When he got back to the cabin she was sitting as before and he
could see that she’d been crying. She asked him to sit down and please
just listen to her without saying anything until she was finished.

She had been thinking very hard about Ned. At first all she could
think was how much she wanted the men who killed him to die terrible deaths. Her desire for revenge felt like a corset snugged so tight
around her she could hardly draw a proper breath. She had considered giving him a ribbon of her own to put knots in like he did with
Joey’s.

“I’ll do it,” Bill said. “You—”

 

“Please, Bill,” she said. “Just listen.”

 

It was the notion of the ribbon that made her realize she was feeling the same sort of terrible hatred that was always tearing at him,
that seemed to be at large over the whole country like a craziness.
She recalled the things she’d asked about his desire to avenge Joey,
wanting to know if it was even possible to satisfy that desire. Then
she remembered somebody she’d known in the days when she was
living with the Jeffers family in Kansas, a neighbor widow named
Sarah Raulerson, who sometimes came to visit. The Jeffers hated to
see her buggy coming toward the house because they knew what
they were in for.
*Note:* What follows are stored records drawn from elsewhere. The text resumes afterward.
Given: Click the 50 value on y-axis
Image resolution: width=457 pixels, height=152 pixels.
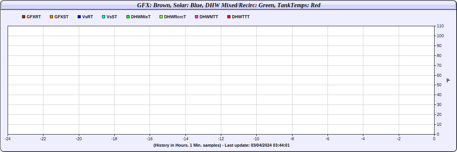Looking at the screenshot, I should (439, 85).
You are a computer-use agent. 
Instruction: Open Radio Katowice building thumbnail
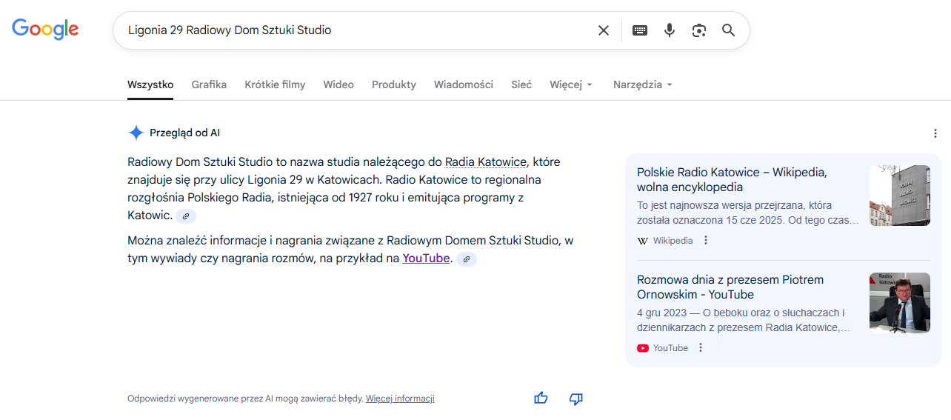[899, 196]
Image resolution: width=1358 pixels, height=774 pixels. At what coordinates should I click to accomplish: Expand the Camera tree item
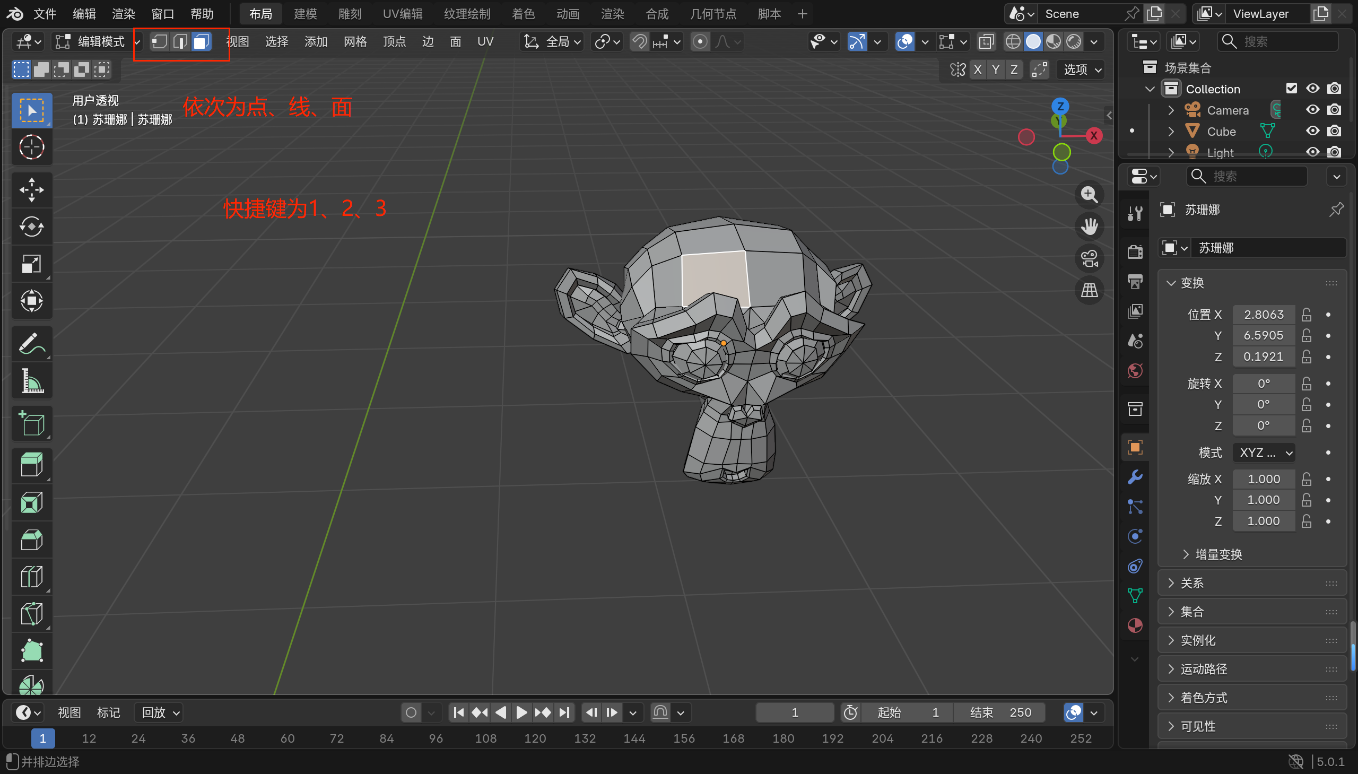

She was never in the house but a short time nor
halfway through with her tea before she began talking of how much
she hated the damned Yankees for killing her husband at the first
Bull Run and how she prayed every night for the Good Lord to strike
dead every Union man, woman and child walking the earth. It was a
lament everyone in the surrounding countryside had heard from her
many times over, and always, as she proceeded in the telling of it, she
became increasingly agitated until she was at once sobbing in her
grief and cursing in her hatred.

Today was the first time she had thought of Sarah Raulerson
since before she’d left Kansas. And as she’d considered the pitiful
memory of Sarah and her bitter anguish, she imagined countless
other women all over the country, Southern women and Yankee
women both, and all of them telling the same story and all crying
their hearts out and all of them cursing countless men and women
and children they did not know, yet hating them so bitterly they
wished them all dead. She imagined them cursing and crying that
way for the rest of their awful lives.